I head north, up into Covent Garden. Plenty of young kids on the street, but for some reason only a few obviously homeless, dragging their sleeping bags across the piazza, ignoring the jugglers and the buskers and the mime artists who wow the tourists and make everybody else feel like slitting their wrists. And I stare at some dopey git whose big selling point is that he doesn’t move, he never moves an inch, and I realise that Plum could be anywhere. She doesn’t even have to be in London.
My mobile rings. It’s Jackie. I tell her there’s no news, please don’t worry, go back to Bansted and wait for my call.

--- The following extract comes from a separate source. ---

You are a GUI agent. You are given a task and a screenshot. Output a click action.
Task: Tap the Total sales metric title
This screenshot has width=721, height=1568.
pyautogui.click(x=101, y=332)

She wants to help me look for Plum but I persuade her that one of us should be at home, waiting by the phone, in case there’s a call. Reluctantly, she agrees.
Naturally—at least it seems natural to me—I want to know how the exam went. Jackie refuses to talk about it. She gets angry when I press her for information, acting as if all that side of her life—wanting to go back to college, caring about books, wanting a degree, thinking about poems and plays and The Heart is a Lonely Hunter as though they were the most important things in the world—is the root of all her problems.
As though you can be punished for your dreams.
When the sun goes down, the city changes.
The office workers go home and the party people pour into the streets of Soho, Covent Garden, Oxford Street. And I can’t imagine Plum here, among the designer coffee and the loud laughter and the empty chatter. It’s not her.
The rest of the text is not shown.